Drowning is the leading cause of recreational death in New Zealand and the third-highest cause of accidental death, with about 80 preventable fatalities every year.
In April the UN adopted a resolution on drowning prevention, establishing it as an issue of international significance, and New Zealand along with more than 80 countries worldwide co-sponsored it.
The resolution included declaring 25 July as World Drowning Prevention Day.
Worldwide 2.5 million lives have been lost to drowning worldwide in the past 10 years, or about 250,000 a year, and the vast majority of those deaths were preventable.
Water Safety NZ chief executive Daniel Gerrard talked with Karyn Hay about how World Drowning Prevention Day came about and, what it could achieve.
He says the awareness day is "the start of a conversation", and an opportunity to raise awareness about water safety.
"For New Zealand the biggest challenge is still around our massive coastline and people's sometime inability to manage situations [in the water], and also boating, we still have too many things going on in boats that probably shouldn't.

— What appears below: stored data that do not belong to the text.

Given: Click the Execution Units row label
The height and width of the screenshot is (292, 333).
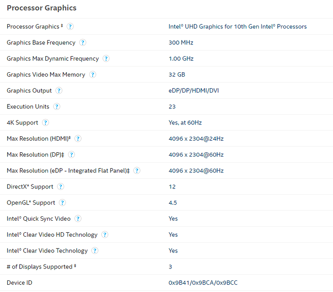Looking at the screenshot, I should [28, 106].
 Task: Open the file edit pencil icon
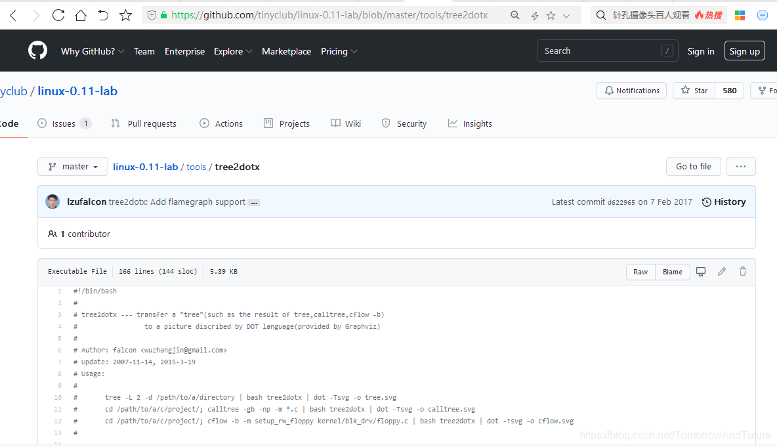pos(721,271)
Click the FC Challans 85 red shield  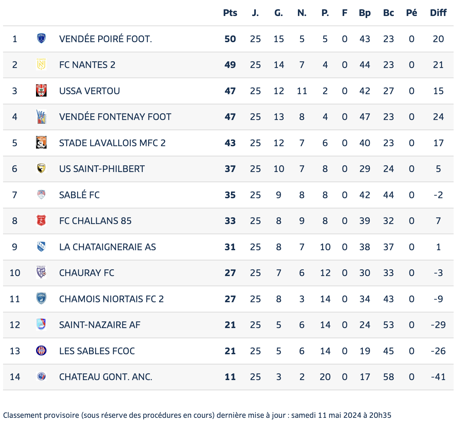[41, 220]
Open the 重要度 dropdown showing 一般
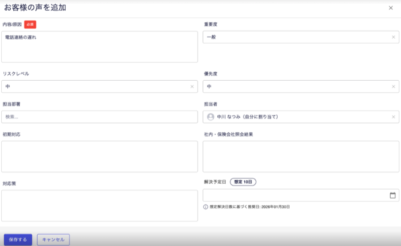Screen dimensions: 401x246 pos(296,37)
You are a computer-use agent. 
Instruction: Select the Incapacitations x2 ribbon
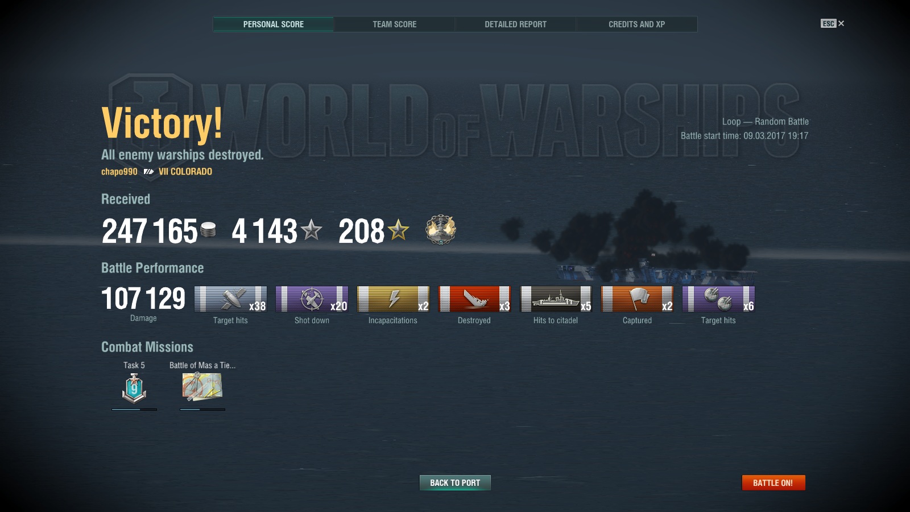tap(393, 299)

"I think we've got some messaging that's been going on for a long time, but just needs to be reinforced and pushed into some of the better community spaces."
Key messages include urging people to be educated and aware of the risks around the water, warnings to take proactive steps to reduce the risks, and reminders to be prepared with the right equipment and know what to do if things do go wrong.
One group that will be targeted in an upcoming campaign is new boat owners, Gerrard says.
"Have some sort of skills around how to use that boat, make sure you've got a life jacket on, make sure you've got water proof comms, you're able to radio in if you do get into trouble, and make sure that you're looking at the marine forecast."
Water Safety NZ is also seeking partnerships to promote water safety to Māori.
"Māori are hugely over-represented in this space, and we just need to work with them more closely and develop programmes that suit them specifically.
"[We're] identifying pilot projects to help engage whānau ... these could be around rock fishing, kai gathering, diving, kaimoana, all those sorts of areas, but doing it in a Māori designed, Māori led way."
Gerrard is the son of Olympic swimmer David Gerrard, and learned to swim at a young age. But the cost of swimming lessons is "a massive barrier" for many, he said.
Council for Educational Research figures from 2016 prepared for Water Safety NZ showed only a quarter of schools were providing an adequate aquatic-based programme.
"And the curriculum's really quite light," Gerrard says: "It just talks about experiences in the aquatic environment rather than outcomes."
"But it's not just about swimming lessons... it's those basic skills like staying afloat, being able to maintain a relaxed movement through the water.
"It's more than 200 metres butterfly, it's about being able to stay afloat and tread water, understand the risks... the perception of your ability... don't believe you're better in the aquatic environment than perhaps your skills suggest, and identify those risks."